T Cell Immunophenotypic Analysis

Absolute numbers of CD4+ and CD8+ T cells were determined on fresh samples by a single platform flow cytometry approach using TetraCXP® method, Flow-Count® fluorospheres and FC500 cytometer (Beckman Coulter, Villepinte, France) according to manufacturer's recommendations. PBMCs were isolated by density gradient centrifugation (Pancoll, Pan-Biotech GmBH Aidenbach, Germany) and cryopreserved. After thawing, PBMCs were washed twice in RPMI 1640 + GlutaMAX™-I medium (Invitrogen, Cergy-Pontoise, France) containing 10% fetal calf serum (Invitrogen), thereafter referred as complete medium. Cells were stained with the following conjugated antibodies directed against: CD3, CD4, CD8, CD31, CD45RA, CD45RO, CD16, CD19, and CD56. Cell debris and doublets were excluded on the basis of side vs. forward scatter. Cells were analyzed on a FACS CANTO II cytometer (BD Biosciences) using FACS Diva (BD Biosciences) software.

Recent thymic emigrants (RTE) were defined as CD45RA+CD31+CD4+ T cells (9) (Figure S1). Data were analyzed by considering the percentage of RTE among CD4+ T cells (RTE frequency or RTE%) and the absolute numbers of circulating RTE/mm3. Pre-transplant RTE were considered for analysis.

T-Cell Receptor Excision Circle (TREC)

The signal-joint TRECs were quantified in peripheral blood mononuclear cells using real-time quantitative PCR on LightCycler (Roche Diagnostics, Meylan, France), as described previously (9). A series of standard dilutions of a plasmid containing the signal-joint breakpoint was used to quantify TRECs in each patient and control DNA sample. Cycle threshold was assessed using the second derivative method with the LightCycler 3.5.3 software (Roche Diagnostics). Each DNA sample was run in duplicate. Quantification of a reference gene (GAPDH) was carried out in the same conditions.

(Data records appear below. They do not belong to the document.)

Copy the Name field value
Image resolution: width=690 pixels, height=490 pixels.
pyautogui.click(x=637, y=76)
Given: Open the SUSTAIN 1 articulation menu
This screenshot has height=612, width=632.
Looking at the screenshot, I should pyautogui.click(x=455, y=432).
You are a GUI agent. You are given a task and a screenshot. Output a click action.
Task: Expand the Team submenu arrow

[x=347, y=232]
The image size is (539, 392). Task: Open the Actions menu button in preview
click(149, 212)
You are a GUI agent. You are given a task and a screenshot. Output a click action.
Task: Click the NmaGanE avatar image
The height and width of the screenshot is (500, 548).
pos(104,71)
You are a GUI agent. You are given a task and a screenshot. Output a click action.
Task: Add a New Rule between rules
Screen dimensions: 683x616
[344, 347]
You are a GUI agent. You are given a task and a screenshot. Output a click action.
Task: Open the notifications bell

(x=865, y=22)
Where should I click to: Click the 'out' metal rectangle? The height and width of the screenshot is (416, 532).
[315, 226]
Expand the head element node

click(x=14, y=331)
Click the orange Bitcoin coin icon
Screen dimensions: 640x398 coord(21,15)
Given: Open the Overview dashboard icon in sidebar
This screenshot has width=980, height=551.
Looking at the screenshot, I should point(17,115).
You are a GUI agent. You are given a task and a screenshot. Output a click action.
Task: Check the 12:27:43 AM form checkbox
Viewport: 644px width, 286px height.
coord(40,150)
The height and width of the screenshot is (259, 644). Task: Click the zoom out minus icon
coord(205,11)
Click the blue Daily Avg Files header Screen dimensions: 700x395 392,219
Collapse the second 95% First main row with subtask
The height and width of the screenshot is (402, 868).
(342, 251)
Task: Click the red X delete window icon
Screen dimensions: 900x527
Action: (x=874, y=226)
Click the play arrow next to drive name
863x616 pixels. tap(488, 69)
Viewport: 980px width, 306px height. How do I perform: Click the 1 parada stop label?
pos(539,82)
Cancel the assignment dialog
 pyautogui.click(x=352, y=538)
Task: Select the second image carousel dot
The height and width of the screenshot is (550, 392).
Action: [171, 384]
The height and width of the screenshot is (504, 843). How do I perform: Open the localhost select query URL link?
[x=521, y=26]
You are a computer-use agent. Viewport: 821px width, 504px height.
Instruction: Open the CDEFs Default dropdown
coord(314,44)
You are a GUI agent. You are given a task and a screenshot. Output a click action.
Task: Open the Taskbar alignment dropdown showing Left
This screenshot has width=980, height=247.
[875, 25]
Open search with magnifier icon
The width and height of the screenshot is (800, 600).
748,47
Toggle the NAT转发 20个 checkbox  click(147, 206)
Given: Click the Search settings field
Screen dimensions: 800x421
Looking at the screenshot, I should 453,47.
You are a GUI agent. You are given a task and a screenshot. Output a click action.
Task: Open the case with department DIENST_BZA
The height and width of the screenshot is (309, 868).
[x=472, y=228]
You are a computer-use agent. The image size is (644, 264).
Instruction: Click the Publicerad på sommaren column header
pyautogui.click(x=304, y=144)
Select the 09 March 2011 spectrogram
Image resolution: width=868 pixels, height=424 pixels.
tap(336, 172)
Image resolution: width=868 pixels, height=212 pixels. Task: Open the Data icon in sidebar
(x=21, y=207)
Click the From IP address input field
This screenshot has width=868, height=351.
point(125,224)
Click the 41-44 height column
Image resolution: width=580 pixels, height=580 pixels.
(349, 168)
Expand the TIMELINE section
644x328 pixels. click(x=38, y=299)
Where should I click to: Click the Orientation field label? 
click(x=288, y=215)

Values were normalized for the genomic copy number using GAPDH quantification and corrected for the percentage of CD3+ cells in peripheral blood mononuclear cells, as described previously (11).

Outcomes

The primary endpoint was the death in transplantation defined by patient's death with a functional graft. Causes of death were also analyzed.

Statistical Analysis

Baseline Characteristics

Median (interquartile range), mean values (standard deviation), and frequency (percentage) were provided for continuous and categorical variables, respectively. Medians, means, and proportions were compared using Student's t-test and chi-square test (or Fisher's exact test, if appropriate), respectively. Correlations between variables were assessed by Pearson correlation coefficient.

Follow-up duration was calculated using a reverse Kaplan-Meier estimation.

Because RTE values were not normally distributed, they were either log-transformed or split in quartiles. Colinearity among biological variables were tested with a correlation matrix.

Using log rank tests on Kaplan Meier nonparametric estimates of the survival without death distribution, we selected variables with a p ≤ 0.20. The selected variables were included into a Cox proportional hazards model, and a backward stepwise selection process was performed, this time at a classical α = 0.05. However, the Kaplan-Meier method is known to overestimate the probabilities of event of interest when there are competing events. Here, transfer to dialysis as competing event of death provides justification for competing risk analysis (Fine and Gray model).

Results are expressed as hazard ratio (HR) and 95 % confidence interval (CI), with a p value testing the null hypothesis: HR = 1. Therefore, when p < 0.05, HR is significantly different from 1, either greater than 1 (i.e., risk of death is increased) or <1 (i.e., risk of death is decreased). Assumptions of Cox models (log-linearity, proportionality of risk in time) were met in this analysis.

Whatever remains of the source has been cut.